Write the records out exactly as they read, but not the pictures.

====== Data section ======

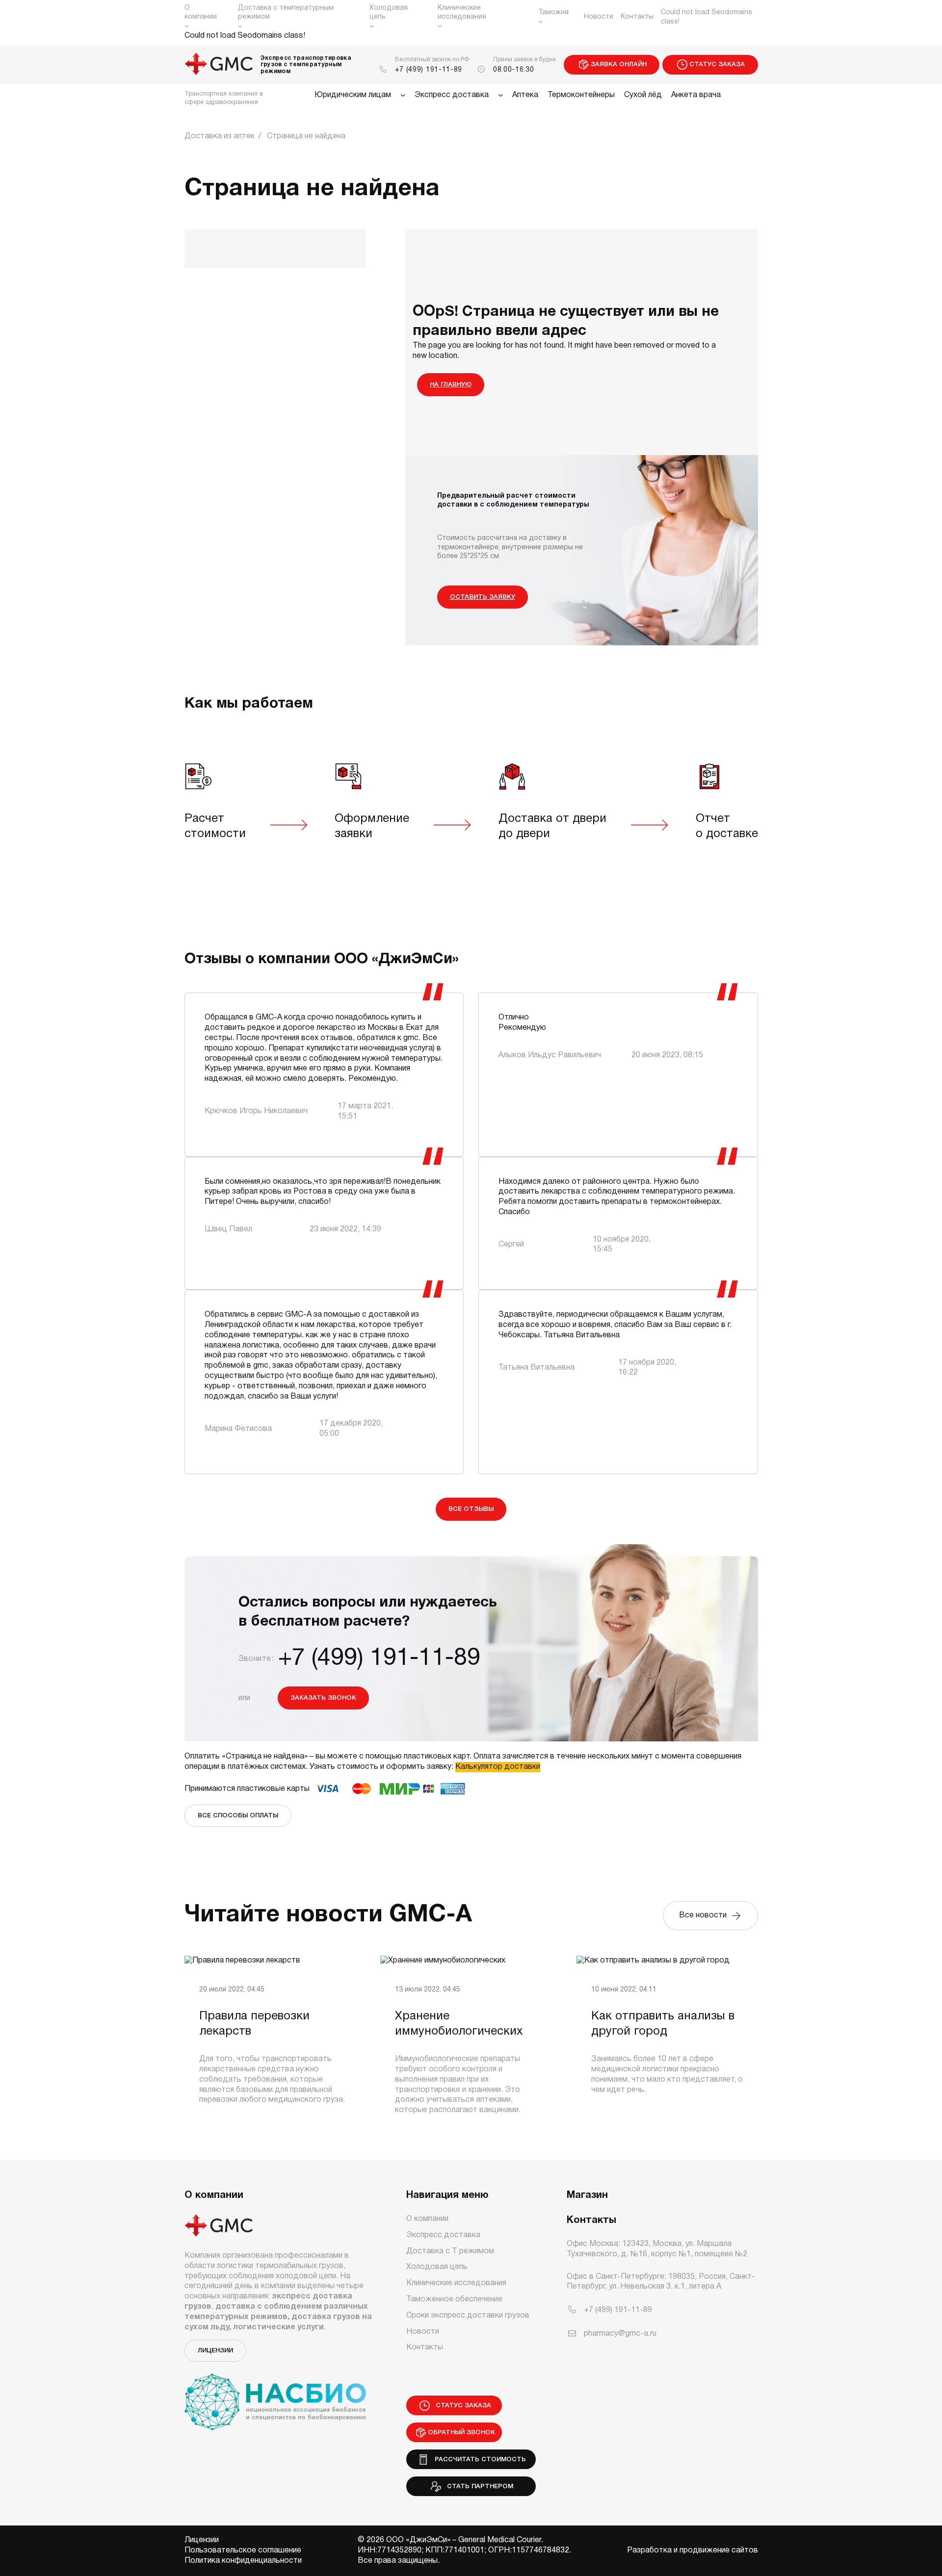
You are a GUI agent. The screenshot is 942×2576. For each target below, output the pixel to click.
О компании (200, 12)
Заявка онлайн (619, 64)
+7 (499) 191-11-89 (429, 70)
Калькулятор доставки (497, 1766)
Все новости (705, 1915)
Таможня (553, 12)
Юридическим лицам (352, 95)
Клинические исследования (462, 12)
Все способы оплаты (238, 1815)
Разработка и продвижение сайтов (692, 2550)
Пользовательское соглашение (242, 2550)
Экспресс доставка (452, 95)
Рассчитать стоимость (478, 2459)
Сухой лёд (643, 95)
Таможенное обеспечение (454, 2299)
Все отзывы (471, 1509)
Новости (598, 17)
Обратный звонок (461, 2432)
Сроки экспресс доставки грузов (467, 2315)
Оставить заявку (482, 597)
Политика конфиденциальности (243, 2560)
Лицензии (215, 2350)
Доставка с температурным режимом (286, 12)
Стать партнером (478, 2486)
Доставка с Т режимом (450, 2251)
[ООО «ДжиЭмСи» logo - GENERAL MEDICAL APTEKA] (219, 64)
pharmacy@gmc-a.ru (620, 2333)
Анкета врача (696, 95)
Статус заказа (717, 64)
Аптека (525, 95)
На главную (450, 384)
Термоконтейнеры (581, 95)
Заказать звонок (323, 1698)
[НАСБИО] (275, 2396)
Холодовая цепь (388, 12)
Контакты (637, 17)
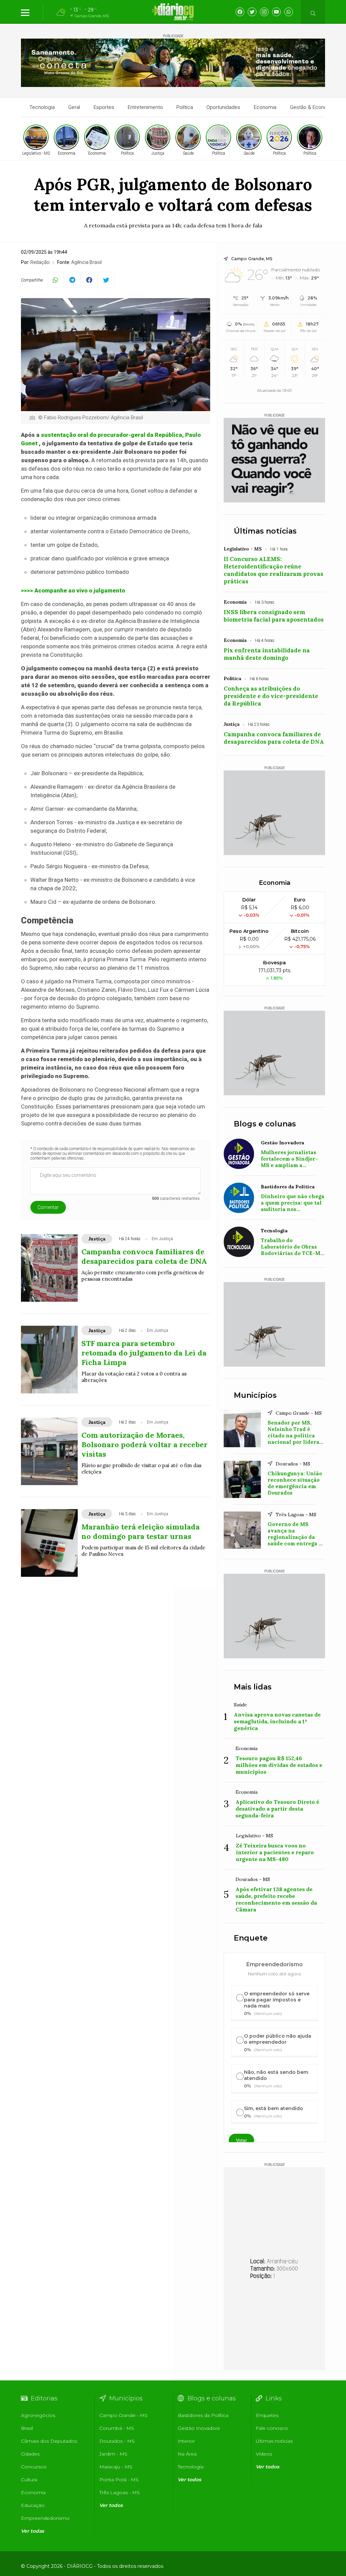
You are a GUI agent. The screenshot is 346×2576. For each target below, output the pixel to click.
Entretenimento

======

- Answer for the task
You are a GUI agent. The screenshot is 942×2576. For each target below, output the pixel to click.
О компании (200, 12)
Заявка онлайн (619, 64)
+7 (499) 191-11-89 (429, 70)
Калькулятор доставки (497, 1766)
Все новости (705, 1915)
Таможня (553, 12)
Юридическим лицам (352, 95)
Клинические исследования (462, 12)
Все способы оплаты (238, 1815)
Разработка и продвижение сайтов (692, 2550)
Пользовательское соглашение (242, 2550)
Экспресс доставка (452, 95)
Рассчитать стоимость (478, 2459)
Сухой лёд (643, 95)
Таможенное обеспечение (454, 2299)
Все отзывы (471, 1509)
Новости (598, 17)
Обратный звонок (461, 2432)
Сроки экспресс доставки грузов (467, 2315)
Оставить заявку (482, 597)
Политика конфиденциальности (243, 2560)
Лицензии (215, 2350)
Доставка с температурным режимом (286, 12)
Стать партнером (478, 2486)
Доставка с Т режимом (450, 2251)
[ООО «ДжиЭмСи» logo - GENERAL MEDICAL APTEKA] (219, 64)
pharmacy@gmc-a.ru (620, 2333)
Анкета врача (696, 95)
Статус заказа (717, 64)
Аптека (525, 95)
На главную (450, 384)
Термоконтейнеры (581, 95)
Заказать звонок (323, 1698)
[НАСБИО] (275, 2396)
Холодовая цепь (388, 12)
Контакты (637, 17)
You are a GUI agent. The screenshot is 346×2576. For each target below, output the pixel to click.
Entretenimento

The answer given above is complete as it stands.